Stored data

----

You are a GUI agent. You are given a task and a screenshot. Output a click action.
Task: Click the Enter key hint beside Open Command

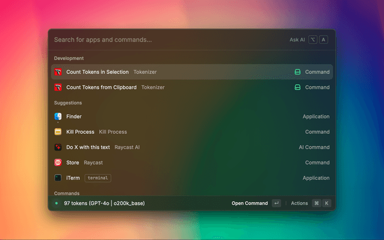(276, 203)
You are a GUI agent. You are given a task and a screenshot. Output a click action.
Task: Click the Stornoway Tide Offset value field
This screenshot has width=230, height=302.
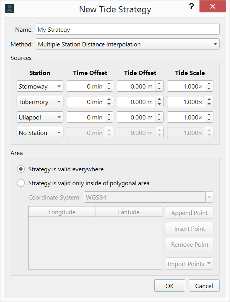pyautogui.click(x=136, y=86)
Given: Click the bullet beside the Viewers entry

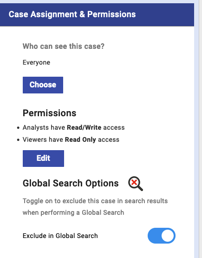Looking at the screenshot, I should click(18, 140).
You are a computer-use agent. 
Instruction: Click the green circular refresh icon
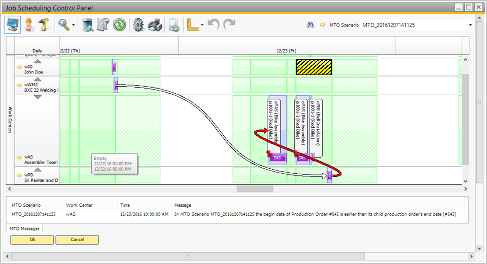[x=120, y=25]
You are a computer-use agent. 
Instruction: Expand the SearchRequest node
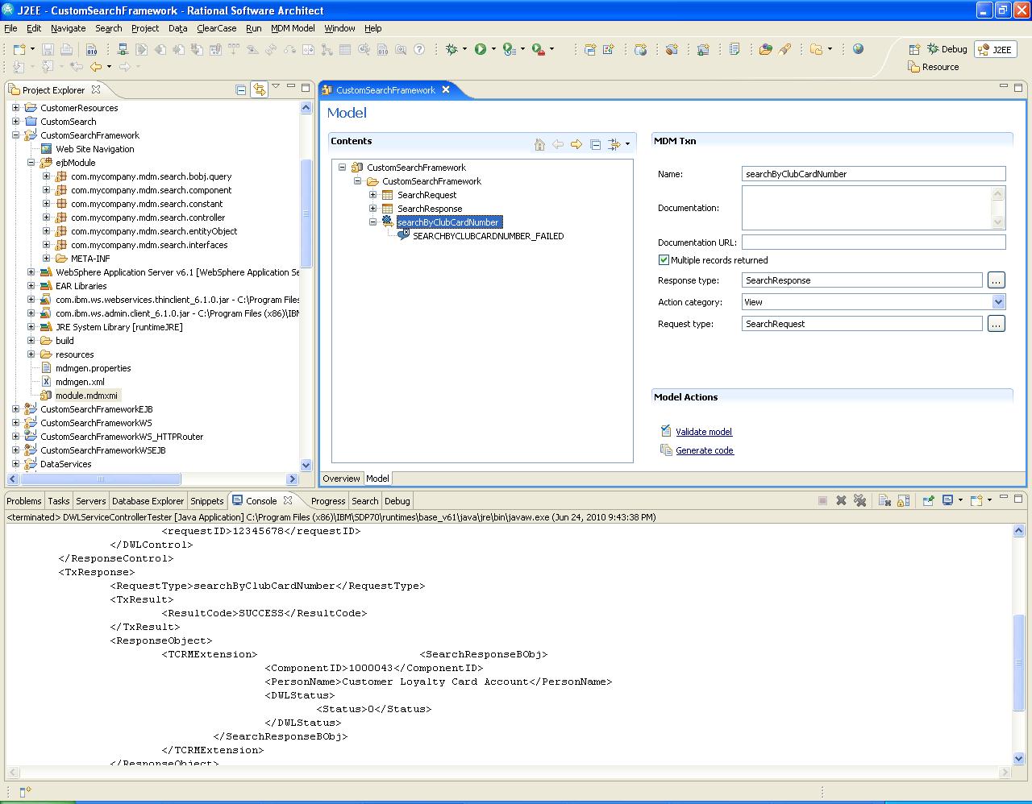(372, 194)
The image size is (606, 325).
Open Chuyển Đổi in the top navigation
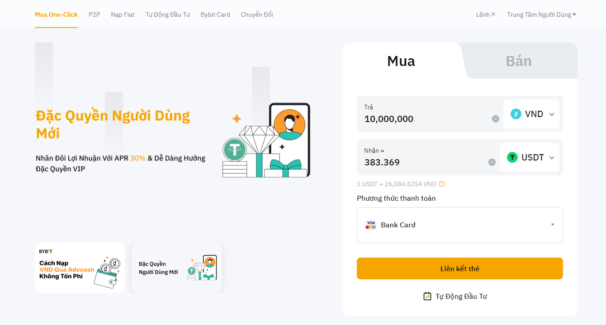[257, 14]
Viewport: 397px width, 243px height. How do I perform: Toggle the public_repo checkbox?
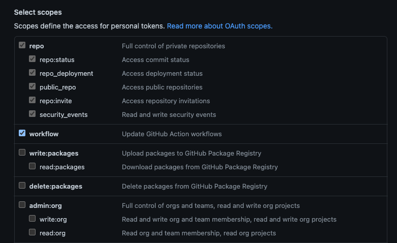tap(32, 86)
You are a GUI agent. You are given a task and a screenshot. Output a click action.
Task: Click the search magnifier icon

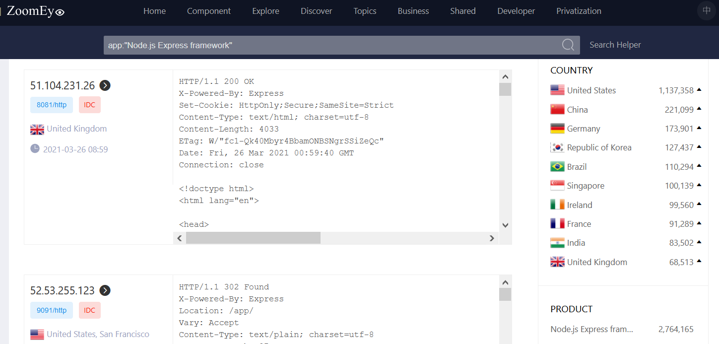tap(567, 45)
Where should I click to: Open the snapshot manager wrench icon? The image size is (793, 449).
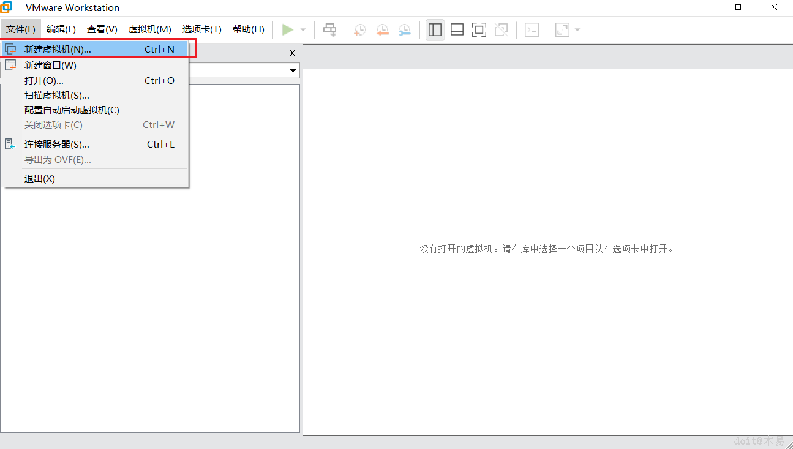pyautogui.click(x=405, y=29)
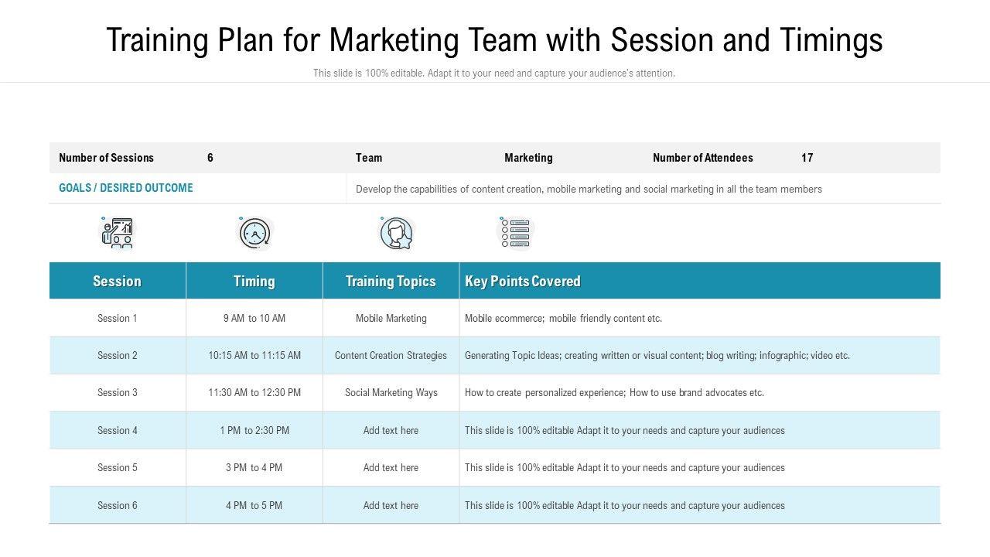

----

Assignment:
Give back exactly the lines from the line with "Viewport: 397px width, 243px" through the final line of the entries above, and keep pictures out of the copy.

Output:
Viewport: 397px width, 243px height. How do I perform: Toggle the public_repo checkbox?
tap(32, 86)
You are a GUI agent. You are given a task and a screenshot. Output a click action.
Task: Click the search magnifier icon

tap(567, 45)
Where should I click to: Open the snapshot manager wrench icon? The image size is (793, 449).
pyautogui.click(x=405, y=29)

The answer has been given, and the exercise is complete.